Istnieje prawdopodobieństwo, że medium, w którym informacja pojawiła się najwcześniej, mówi coś więcej o źródłach (z reguły są to zagraniczne brukowce).
Istnieje też druga prosta metoda pozwalająca odsiać ewidentne fake-newsy. Przeklejenie adresu zdjęcia ilustrującego sensacyjny artykuł w wyszukiwarkę zdjęć google i odnalezienie źródeł, które wcześniej wkleiły to samo zdjęcie.
Dlaczego warto to robić?
Gdy kilka już lat temu walczyłam z paniką „błękitnego wieloryba” usłyszałam zarzut: „Może to i nieprawda, ale przecież mimo wszystko to może być realnym zagrożeniem, lepiej dmuchać na zimne!”

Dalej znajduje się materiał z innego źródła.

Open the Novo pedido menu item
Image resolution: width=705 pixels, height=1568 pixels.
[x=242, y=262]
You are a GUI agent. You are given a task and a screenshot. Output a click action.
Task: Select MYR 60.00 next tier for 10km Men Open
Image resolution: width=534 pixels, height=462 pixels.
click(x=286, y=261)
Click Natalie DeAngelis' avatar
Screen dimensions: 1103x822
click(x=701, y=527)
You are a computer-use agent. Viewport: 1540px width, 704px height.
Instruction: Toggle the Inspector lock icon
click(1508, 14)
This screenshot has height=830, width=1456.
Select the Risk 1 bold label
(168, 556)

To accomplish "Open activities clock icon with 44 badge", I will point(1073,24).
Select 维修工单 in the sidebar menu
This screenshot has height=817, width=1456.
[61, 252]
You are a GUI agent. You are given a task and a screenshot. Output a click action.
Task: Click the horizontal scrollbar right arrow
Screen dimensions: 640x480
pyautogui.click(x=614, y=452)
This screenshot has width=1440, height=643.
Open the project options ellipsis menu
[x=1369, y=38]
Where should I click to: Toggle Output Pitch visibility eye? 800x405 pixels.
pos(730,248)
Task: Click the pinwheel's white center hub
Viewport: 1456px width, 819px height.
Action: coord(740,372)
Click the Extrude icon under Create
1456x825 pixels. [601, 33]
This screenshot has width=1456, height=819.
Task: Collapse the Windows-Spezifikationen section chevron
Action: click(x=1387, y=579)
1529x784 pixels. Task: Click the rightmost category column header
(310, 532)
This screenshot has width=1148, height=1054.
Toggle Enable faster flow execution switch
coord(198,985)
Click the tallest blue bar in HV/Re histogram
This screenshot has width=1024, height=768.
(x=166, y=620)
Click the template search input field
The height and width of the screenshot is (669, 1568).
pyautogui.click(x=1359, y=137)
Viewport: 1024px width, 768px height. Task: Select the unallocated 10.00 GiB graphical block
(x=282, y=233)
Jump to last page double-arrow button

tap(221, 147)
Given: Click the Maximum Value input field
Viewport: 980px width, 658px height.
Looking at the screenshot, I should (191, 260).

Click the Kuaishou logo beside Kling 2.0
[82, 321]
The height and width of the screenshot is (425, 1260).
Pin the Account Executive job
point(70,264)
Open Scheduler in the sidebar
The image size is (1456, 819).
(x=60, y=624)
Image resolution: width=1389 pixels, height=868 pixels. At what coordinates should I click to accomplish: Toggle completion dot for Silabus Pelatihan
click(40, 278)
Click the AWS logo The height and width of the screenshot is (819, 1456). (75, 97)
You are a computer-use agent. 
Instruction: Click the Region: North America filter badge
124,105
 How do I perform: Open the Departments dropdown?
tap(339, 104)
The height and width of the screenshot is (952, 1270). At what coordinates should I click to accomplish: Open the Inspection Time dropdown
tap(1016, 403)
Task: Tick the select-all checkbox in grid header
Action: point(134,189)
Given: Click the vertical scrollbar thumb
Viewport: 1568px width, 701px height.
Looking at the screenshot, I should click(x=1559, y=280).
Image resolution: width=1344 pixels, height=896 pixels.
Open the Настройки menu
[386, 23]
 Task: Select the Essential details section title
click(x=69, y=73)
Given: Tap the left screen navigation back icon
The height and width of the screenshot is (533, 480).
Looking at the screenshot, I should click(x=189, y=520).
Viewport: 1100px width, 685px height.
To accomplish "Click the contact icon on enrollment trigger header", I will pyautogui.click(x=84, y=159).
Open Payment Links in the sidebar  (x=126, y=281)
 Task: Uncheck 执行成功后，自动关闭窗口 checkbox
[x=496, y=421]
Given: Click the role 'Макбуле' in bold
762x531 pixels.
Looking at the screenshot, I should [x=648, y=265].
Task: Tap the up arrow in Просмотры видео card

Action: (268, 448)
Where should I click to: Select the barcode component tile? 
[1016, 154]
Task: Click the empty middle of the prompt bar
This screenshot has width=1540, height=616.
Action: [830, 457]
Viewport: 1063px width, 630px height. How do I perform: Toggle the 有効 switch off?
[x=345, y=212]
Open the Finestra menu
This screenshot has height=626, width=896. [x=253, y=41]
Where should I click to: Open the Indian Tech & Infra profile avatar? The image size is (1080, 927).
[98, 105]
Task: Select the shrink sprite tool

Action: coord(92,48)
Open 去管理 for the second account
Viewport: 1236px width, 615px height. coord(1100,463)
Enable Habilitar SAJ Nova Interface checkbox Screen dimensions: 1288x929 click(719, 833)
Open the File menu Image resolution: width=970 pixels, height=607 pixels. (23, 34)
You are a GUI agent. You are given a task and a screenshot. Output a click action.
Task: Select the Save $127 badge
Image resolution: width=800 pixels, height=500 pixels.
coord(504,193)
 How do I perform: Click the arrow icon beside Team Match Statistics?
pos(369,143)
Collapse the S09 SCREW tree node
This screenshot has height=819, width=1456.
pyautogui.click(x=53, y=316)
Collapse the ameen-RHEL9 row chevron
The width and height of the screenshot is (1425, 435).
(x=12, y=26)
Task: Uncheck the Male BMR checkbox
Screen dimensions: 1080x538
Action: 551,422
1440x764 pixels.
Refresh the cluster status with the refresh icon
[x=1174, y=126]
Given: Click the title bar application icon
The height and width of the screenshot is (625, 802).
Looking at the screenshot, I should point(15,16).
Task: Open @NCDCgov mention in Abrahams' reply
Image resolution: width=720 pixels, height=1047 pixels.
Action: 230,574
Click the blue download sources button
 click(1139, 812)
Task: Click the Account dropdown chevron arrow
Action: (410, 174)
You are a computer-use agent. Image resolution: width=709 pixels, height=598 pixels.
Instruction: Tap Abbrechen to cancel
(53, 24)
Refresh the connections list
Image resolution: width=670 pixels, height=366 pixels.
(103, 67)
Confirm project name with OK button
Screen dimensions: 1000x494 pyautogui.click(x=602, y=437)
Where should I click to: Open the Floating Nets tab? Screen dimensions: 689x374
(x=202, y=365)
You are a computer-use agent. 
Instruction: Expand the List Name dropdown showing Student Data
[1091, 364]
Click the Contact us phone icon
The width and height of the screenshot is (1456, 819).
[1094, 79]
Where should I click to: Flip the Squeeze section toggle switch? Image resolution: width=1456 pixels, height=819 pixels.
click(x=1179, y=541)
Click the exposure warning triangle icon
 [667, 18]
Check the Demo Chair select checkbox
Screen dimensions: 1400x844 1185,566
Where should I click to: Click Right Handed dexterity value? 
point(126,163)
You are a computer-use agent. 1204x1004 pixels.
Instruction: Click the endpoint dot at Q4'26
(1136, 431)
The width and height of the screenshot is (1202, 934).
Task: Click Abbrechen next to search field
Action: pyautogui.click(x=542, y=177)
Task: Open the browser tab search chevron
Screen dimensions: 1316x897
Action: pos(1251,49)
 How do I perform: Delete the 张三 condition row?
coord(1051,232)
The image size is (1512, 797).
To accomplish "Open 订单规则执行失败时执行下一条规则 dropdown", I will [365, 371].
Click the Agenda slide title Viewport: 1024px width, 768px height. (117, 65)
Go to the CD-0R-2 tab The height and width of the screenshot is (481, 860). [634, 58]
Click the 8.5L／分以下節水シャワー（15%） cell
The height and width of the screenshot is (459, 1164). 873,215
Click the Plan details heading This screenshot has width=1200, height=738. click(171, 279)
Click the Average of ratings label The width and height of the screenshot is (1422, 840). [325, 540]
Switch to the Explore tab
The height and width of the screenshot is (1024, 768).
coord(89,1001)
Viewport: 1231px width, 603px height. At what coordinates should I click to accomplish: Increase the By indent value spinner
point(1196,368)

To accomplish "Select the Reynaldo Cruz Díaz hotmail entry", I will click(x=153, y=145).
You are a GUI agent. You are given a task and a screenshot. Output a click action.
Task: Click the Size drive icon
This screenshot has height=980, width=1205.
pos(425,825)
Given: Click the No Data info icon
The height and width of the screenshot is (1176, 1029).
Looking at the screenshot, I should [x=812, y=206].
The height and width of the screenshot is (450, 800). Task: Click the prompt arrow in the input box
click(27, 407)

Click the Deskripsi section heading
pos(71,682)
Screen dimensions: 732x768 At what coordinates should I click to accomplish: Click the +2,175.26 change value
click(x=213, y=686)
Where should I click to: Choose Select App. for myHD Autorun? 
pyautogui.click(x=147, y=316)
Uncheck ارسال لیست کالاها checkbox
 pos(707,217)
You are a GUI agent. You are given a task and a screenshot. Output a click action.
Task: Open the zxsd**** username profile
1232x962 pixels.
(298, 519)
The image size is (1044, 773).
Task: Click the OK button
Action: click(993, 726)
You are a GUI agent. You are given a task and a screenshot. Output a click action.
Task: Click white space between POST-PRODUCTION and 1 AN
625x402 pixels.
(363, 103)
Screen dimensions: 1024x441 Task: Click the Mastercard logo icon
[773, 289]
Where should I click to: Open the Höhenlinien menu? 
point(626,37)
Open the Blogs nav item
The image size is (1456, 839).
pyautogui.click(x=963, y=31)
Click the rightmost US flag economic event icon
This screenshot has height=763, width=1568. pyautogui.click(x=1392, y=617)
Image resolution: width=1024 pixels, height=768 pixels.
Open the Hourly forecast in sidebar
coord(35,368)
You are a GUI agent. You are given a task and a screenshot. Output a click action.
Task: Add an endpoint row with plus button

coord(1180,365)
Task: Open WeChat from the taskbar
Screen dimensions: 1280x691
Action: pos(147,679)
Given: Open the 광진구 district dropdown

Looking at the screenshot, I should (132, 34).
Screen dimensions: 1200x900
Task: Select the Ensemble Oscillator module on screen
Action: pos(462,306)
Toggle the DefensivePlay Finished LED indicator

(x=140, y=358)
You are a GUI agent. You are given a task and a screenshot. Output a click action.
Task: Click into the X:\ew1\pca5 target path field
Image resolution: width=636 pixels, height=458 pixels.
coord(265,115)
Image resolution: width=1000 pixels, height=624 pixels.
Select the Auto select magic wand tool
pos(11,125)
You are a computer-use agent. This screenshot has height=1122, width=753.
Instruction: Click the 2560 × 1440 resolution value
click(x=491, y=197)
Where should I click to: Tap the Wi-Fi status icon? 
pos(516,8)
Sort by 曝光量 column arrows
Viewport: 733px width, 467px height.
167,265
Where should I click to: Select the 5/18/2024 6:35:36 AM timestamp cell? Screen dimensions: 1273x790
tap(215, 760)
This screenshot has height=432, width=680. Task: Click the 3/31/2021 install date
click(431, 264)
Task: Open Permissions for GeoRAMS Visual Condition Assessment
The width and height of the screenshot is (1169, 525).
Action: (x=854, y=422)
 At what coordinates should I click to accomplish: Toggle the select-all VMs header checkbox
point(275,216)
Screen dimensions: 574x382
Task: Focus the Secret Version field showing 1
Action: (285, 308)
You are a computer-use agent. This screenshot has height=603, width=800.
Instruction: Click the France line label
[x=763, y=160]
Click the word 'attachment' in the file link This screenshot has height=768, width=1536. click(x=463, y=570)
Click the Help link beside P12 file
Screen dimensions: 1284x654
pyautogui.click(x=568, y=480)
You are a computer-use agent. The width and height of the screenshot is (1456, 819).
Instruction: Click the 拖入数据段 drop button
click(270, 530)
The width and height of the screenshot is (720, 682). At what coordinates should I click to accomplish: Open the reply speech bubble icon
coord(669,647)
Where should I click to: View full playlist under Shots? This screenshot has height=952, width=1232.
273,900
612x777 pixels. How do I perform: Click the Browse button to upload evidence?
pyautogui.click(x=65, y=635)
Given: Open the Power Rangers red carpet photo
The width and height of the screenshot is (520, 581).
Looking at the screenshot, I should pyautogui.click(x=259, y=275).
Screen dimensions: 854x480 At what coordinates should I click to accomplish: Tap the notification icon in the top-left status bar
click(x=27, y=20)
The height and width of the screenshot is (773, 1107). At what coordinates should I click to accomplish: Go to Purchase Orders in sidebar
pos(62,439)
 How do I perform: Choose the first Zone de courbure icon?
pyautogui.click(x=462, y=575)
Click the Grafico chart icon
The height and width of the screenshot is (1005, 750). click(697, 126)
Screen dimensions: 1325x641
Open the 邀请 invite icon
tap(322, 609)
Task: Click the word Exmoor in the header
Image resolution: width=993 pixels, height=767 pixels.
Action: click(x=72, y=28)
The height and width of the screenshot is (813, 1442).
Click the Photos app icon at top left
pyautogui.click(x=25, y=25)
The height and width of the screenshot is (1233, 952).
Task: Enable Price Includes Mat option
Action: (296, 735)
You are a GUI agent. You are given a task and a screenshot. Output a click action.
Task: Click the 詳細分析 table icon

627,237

Otóż nie. Dr Napiórkowski wymienia 5 zagrożeń związanych z sianiem paniki dotyczącej fałszywych zagrożeń internetowych:
1) Zachęcanie do podejmowania działań ryzykownych. Jeśli np. dzieci słyszą miejską legendę o nacięciach w kształcie wieloryba, które wykonują uczestnicy gry, mogą sami te nacięcia sobie wykonać, ot tak – by zdobyć „fame”, czyli popularność, jako ktoś wtajemniczony w mityczną grę.
2) Problem reguły dostępności – dzieci i młodzież są skłonni do powtarzania, wypróbowywania działań, do których otrzymali szczegółową instrukcję. Z ciekawości, przekory, chęci eksperymentowania.
3) Gdy media skupiają się na wyimaginowanych (a medialnie ciekawych – nic tak nie podnosi czytelnictwa niż panika) zagrożeniach – prawdziwe, a mniej sensacyjne pozostają w cieniu.
4) Pojawia się efekt pastuszka ostrzegającego przed wilkiem ze słynnej opowieści. Gdy za którymś z kolei razem media ostrzegą przed zagrożeniem realnym, po wielokrotnej kompromitacji może to zostać zignorowane. Dotyczy to zwłaszcza autorytetu rodzica, który powielając fałszywe ostrzeżenia, utwierdza w oczach dziecka swoją pozycję jako internetowego dyletanta.
5) Potęgujemy mit „kiedyś było lepiej”. A to nie jest tak, że współczesna młodzież jest jakoś szczególnie gorsza, czy pozbawiona rozumu niż my w ich wieku. Oni też potrafią rozumować i wyciągać wnioski. Pod warunkiem, że o zagrożeniach (realnych) rozmawiamy z nimi na spokojnie, pytając o własne przemyślenia, a nie na zasadzie panicznego ostrzeżenia przed wcielonym złem Internetu.